> [Task description] Report all lines below with the word "target".

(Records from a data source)
- Opening Delimiter -
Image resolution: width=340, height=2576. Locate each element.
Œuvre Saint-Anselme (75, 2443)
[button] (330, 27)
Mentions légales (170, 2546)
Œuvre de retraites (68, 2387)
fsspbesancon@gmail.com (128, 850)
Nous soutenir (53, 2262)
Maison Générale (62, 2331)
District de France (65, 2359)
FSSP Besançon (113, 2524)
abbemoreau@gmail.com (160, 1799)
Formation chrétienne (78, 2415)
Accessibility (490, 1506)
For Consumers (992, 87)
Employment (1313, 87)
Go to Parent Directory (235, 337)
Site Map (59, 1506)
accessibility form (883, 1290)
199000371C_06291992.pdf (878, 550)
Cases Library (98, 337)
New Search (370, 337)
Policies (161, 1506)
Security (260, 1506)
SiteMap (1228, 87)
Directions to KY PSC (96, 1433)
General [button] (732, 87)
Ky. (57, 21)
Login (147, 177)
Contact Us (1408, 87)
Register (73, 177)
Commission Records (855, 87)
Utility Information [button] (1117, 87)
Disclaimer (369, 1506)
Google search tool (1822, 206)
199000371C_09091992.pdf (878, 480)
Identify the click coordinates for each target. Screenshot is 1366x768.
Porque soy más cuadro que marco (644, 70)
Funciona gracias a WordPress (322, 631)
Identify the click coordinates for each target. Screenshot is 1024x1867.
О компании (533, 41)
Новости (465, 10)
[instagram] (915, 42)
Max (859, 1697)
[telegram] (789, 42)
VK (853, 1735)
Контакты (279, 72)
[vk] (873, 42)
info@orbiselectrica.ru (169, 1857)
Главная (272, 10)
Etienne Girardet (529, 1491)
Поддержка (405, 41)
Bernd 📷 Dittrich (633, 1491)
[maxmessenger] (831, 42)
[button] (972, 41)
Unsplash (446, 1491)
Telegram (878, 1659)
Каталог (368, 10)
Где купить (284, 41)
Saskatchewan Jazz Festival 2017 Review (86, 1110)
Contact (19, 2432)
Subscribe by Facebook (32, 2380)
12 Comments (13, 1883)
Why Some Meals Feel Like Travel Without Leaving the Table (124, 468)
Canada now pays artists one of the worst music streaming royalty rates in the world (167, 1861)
- Closing Delimiter -
> [Solution to the exercise]
Identify the click coordinates for each target. Screenshot is 1366x768.
Identify the click coordinates for each target. Screenshot is 1024x1867.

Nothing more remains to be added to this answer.